## SUPPLIED TEXT:
Less than a month into his new job, Sheikh Tamim bin Hamad has already found himself facing one of the most decisive periods for Qatari foreign policy since the onset of the Arab Spring. With Qatar’s influence and power in the region increasingly challenged, it will now be up to the Gulf nation’s newly appointed ruler to chart a new course in his country’s dealings with the region.
An Egyptian state controlled (at least nominally) by a friendly government in Cairo under the Muslim Brotherhood represented a key part of Qatar’s regional foreign policy jigsaw. Its loss is, to put it mildly, a huge blow to Qatar’s regional ambitions. If as they say, Egypt is the Arab world’s trendsetter, then Qatar’s foreign policy headache is likely to extend far beyond the immediate consequences surrounding the removal of Egypt’s first democratically elected president, Mohammed Morsi, and the on-going purge directed against senior Muslim Brotherhood leaders.

## DATA EXTRACT:
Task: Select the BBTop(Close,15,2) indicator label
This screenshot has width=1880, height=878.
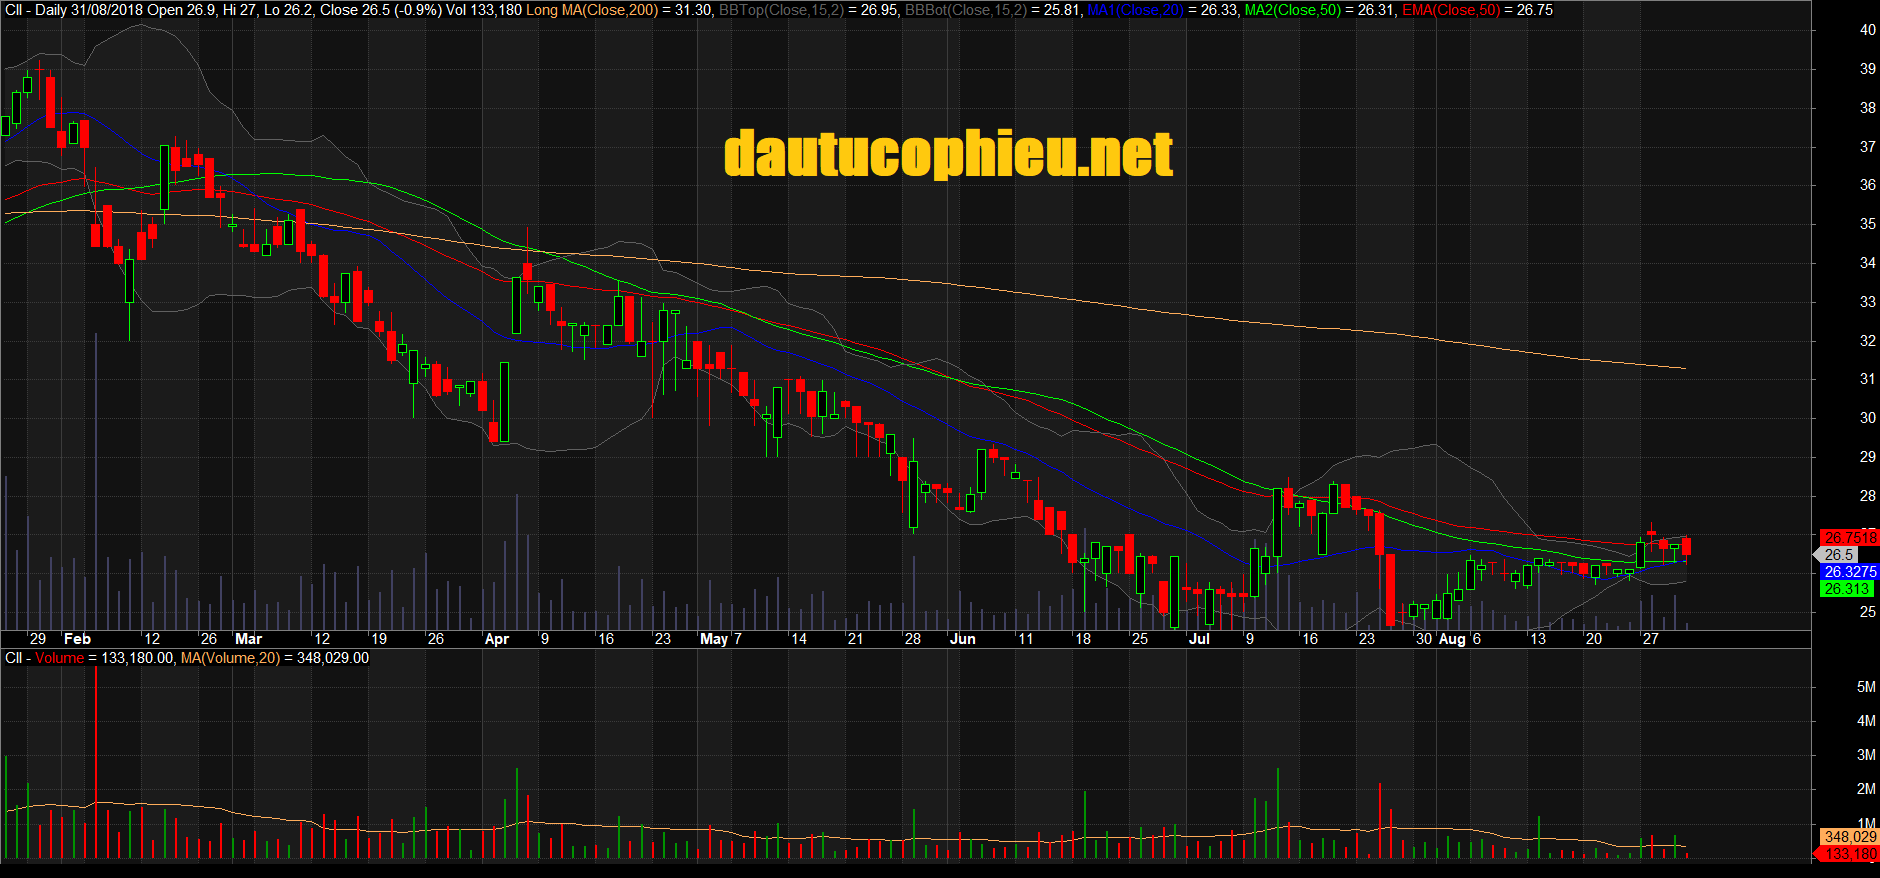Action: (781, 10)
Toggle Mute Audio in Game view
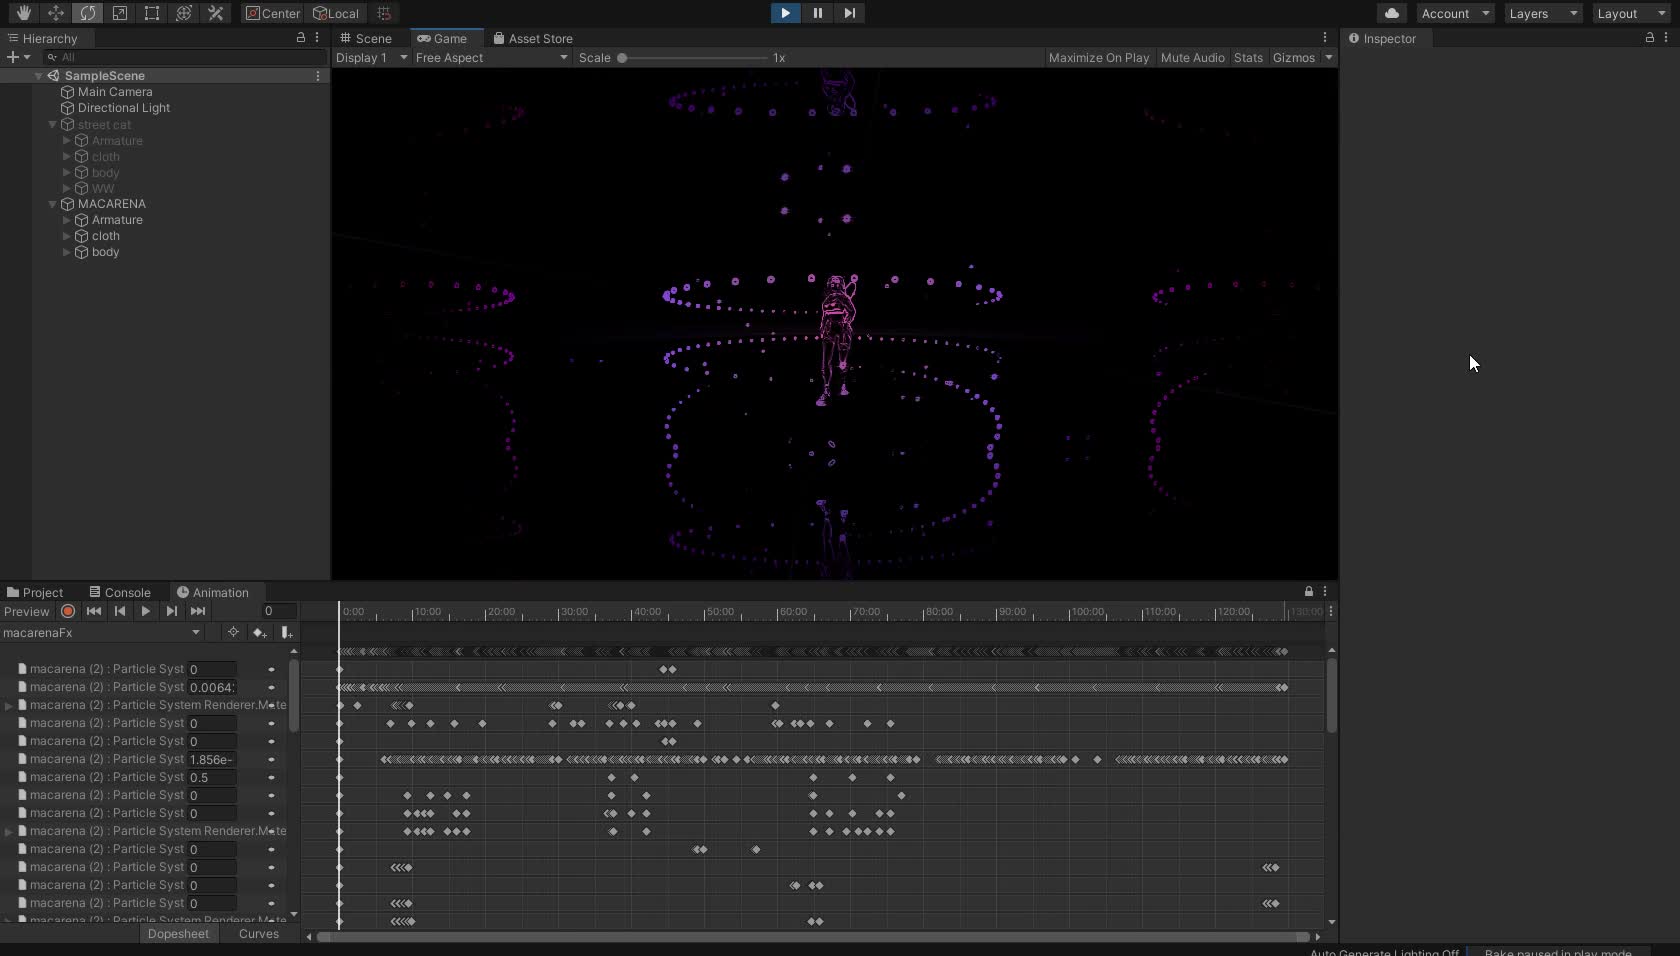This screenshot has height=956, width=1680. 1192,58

* * *

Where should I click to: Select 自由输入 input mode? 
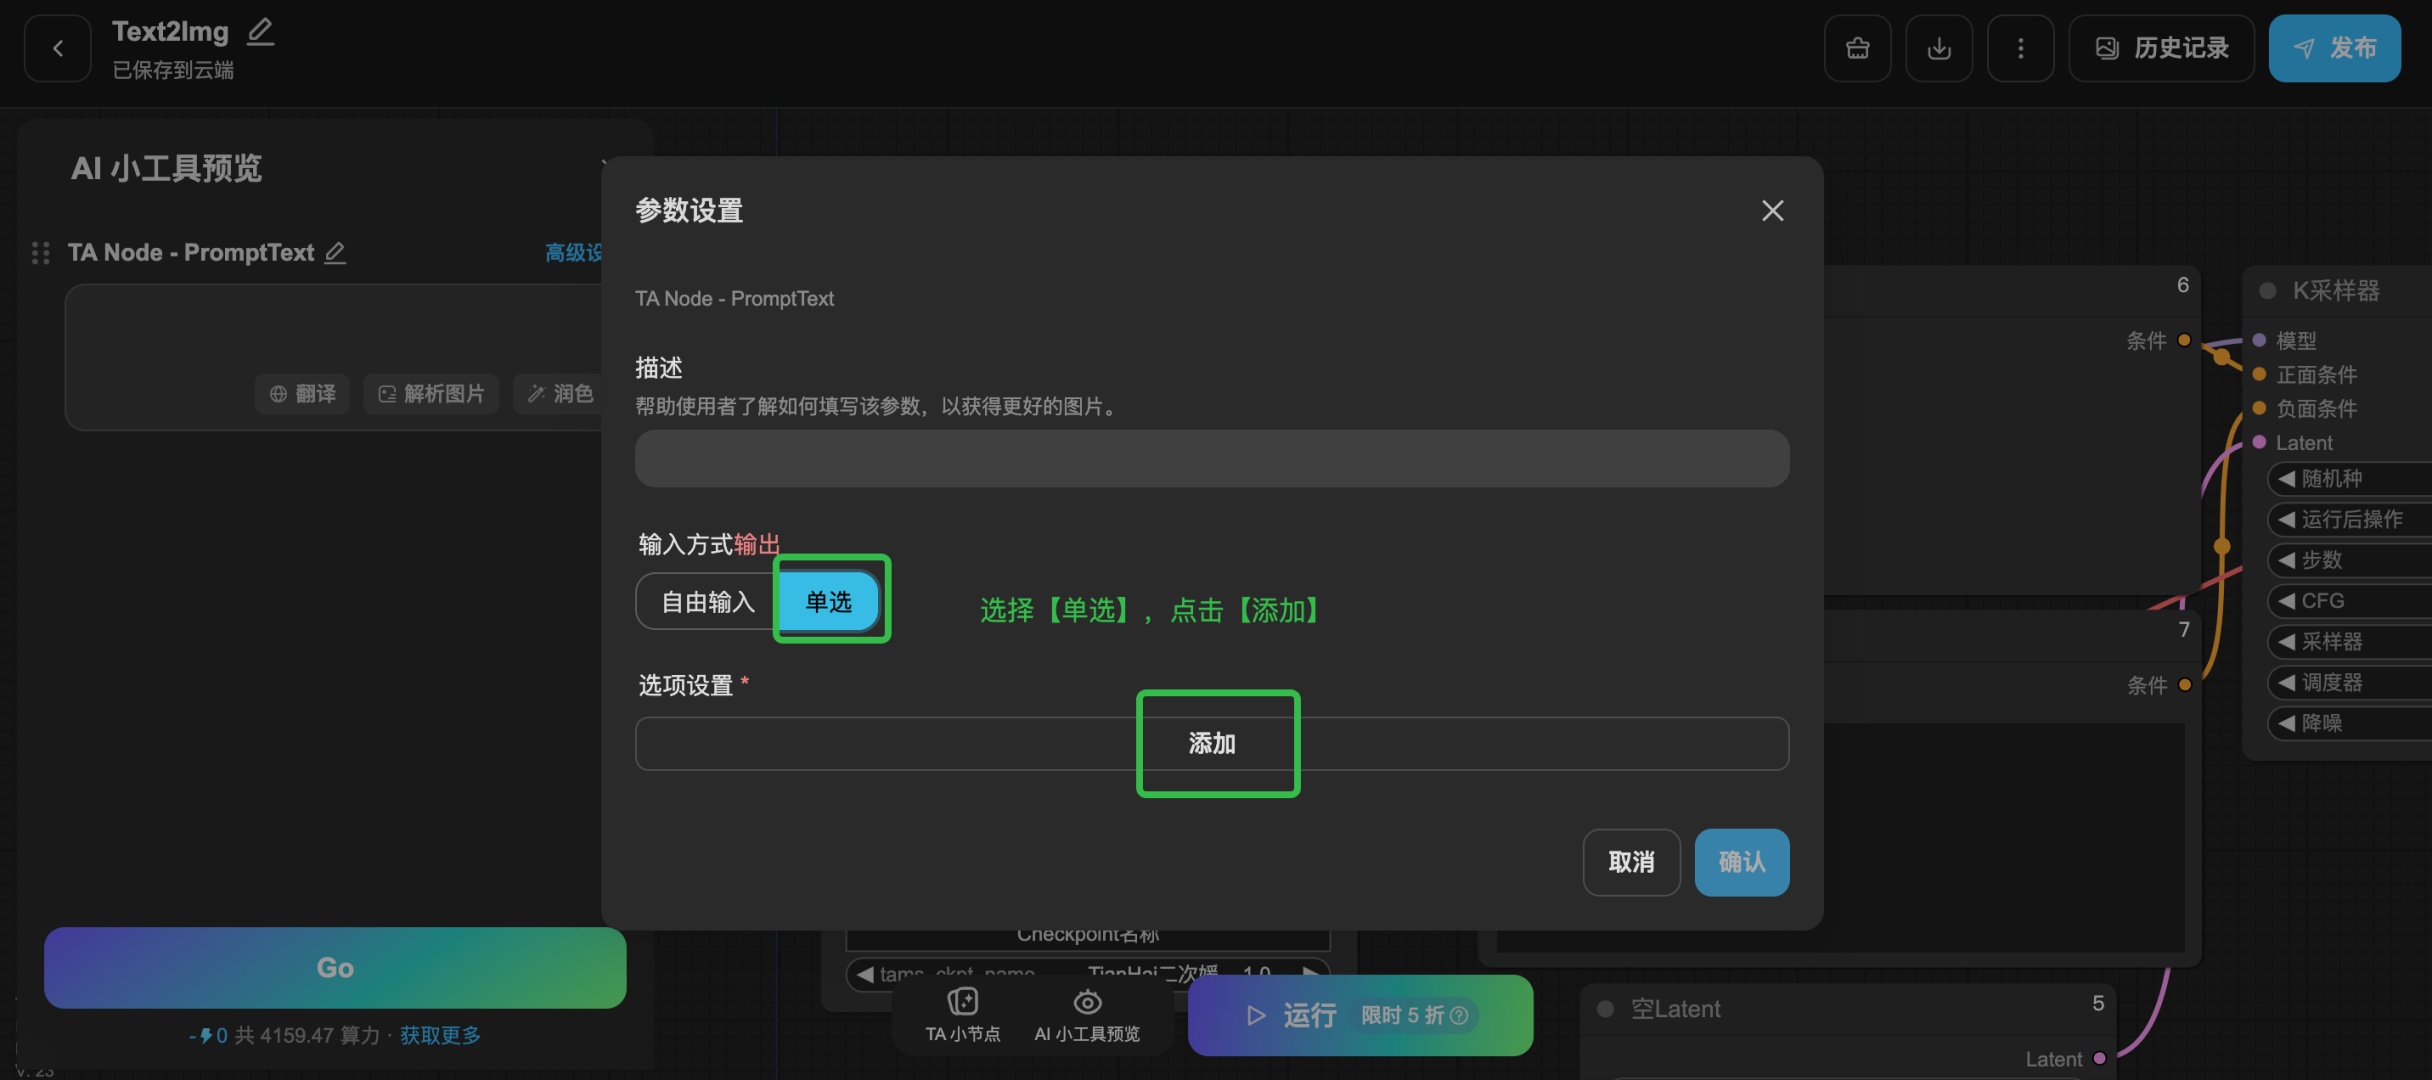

---

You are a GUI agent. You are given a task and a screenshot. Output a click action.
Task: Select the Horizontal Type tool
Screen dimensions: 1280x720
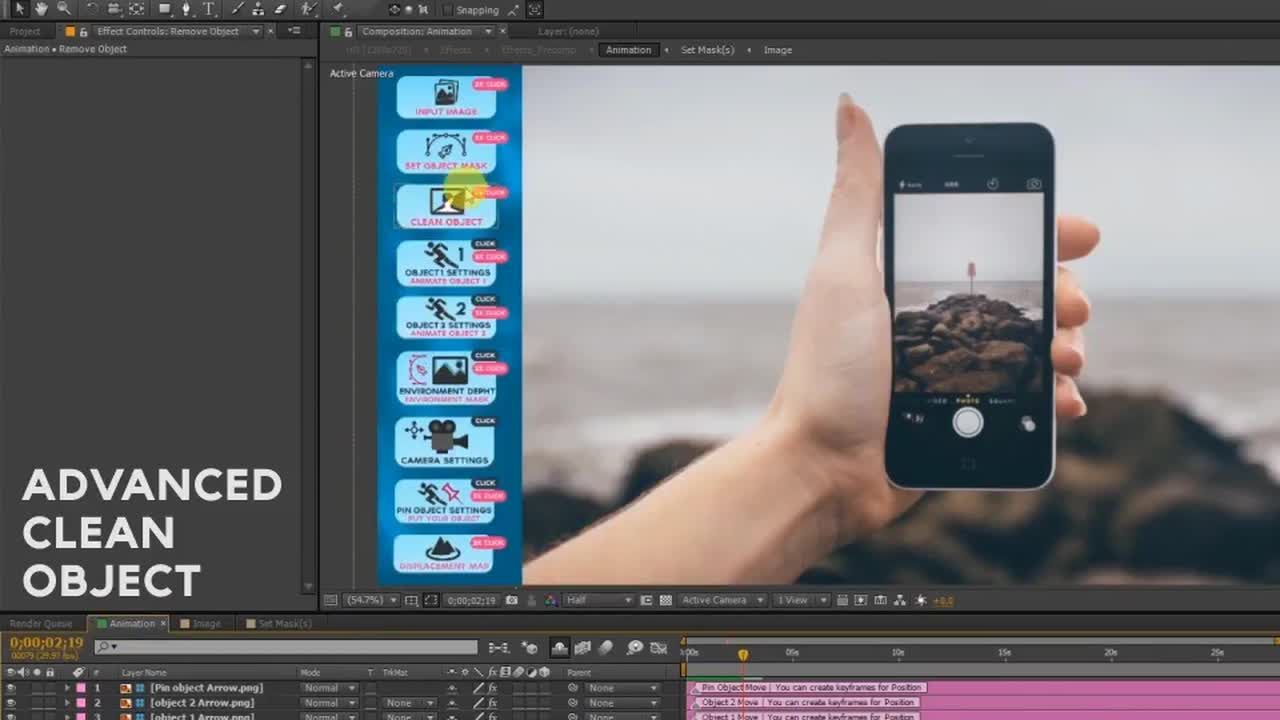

## PROBLEMS:
1. In the entries, swap "Toggle" for "Switch" in the lines between the one holding "Task: Select the BBTop(Close,15,2)" and the one holding "This screenshot has height=956, width=1680.", inclusive, and leave everything else unchanged. Return only those lines, without the pictures.
2. Finish out the next part of the text on Qatari foreign policy, picking up where it stops.

## TASK-BY-TASK RESULTS:
1.
Task: Select the BBTop(Close,15,2) indicator label
This screenshot has width=1880, height=878.
Action: (781, 10)
Switch Mute Audio in Game view
This screenshot has height=956, width=1680. 1192,58

2.
What started in Egypt will usher in profound changes with ripples impacting not only the political geography of neighbouring countries undergoing their own transitions to democracy but also a Qatari policy that has been largely predicated on unequivocal support for Muslim Brotherhood groups and their unique brand of political Islam. It also comes against the backdrop of growing popular hostility, with large swathes of the Arab public turning against the Gulf nation and its mouthpiece, Al Jazeera Arabic, over their perceived backing for Islamist forces at the expense of other political voices.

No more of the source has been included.